> [Stated goal]: Give the listing below as a JSON list of strings, one string per line, with blank lines omitted and the pictures left out.

[start Dataset extract]

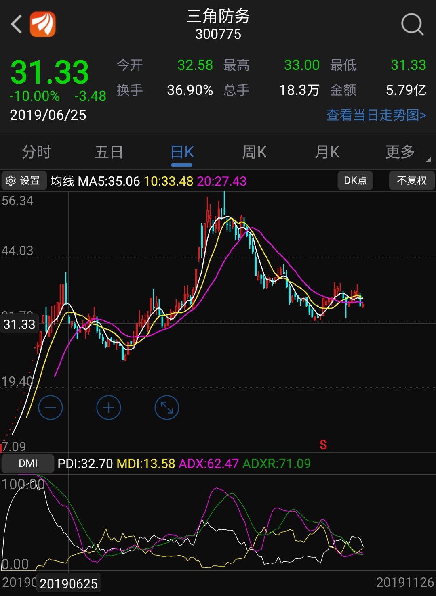Toggle 不复权 price adjustment mode
Screen dimensions: 436x596
[x=412, y=180]
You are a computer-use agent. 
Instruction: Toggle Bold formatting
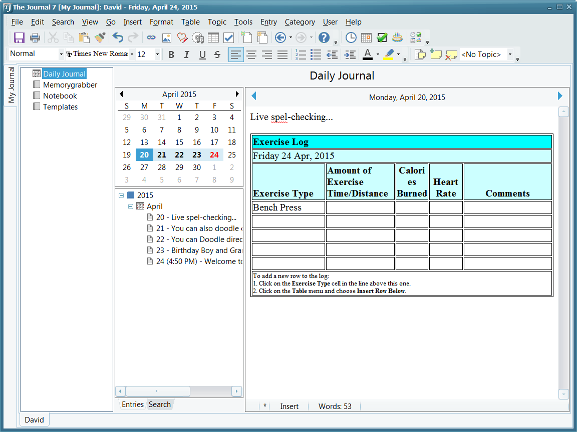[171, 55]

[end Dataset extract]

> [Answer to the exercise]:
[
  "Toggle 不复权 price adjustment mode",
  "Screen dimensions: 436x596",
  "[x=412, y=180]",
  "You are a computer-use agent. ",
  "Instruction: Toggle Bold formatting",
  "[171, 55]"
]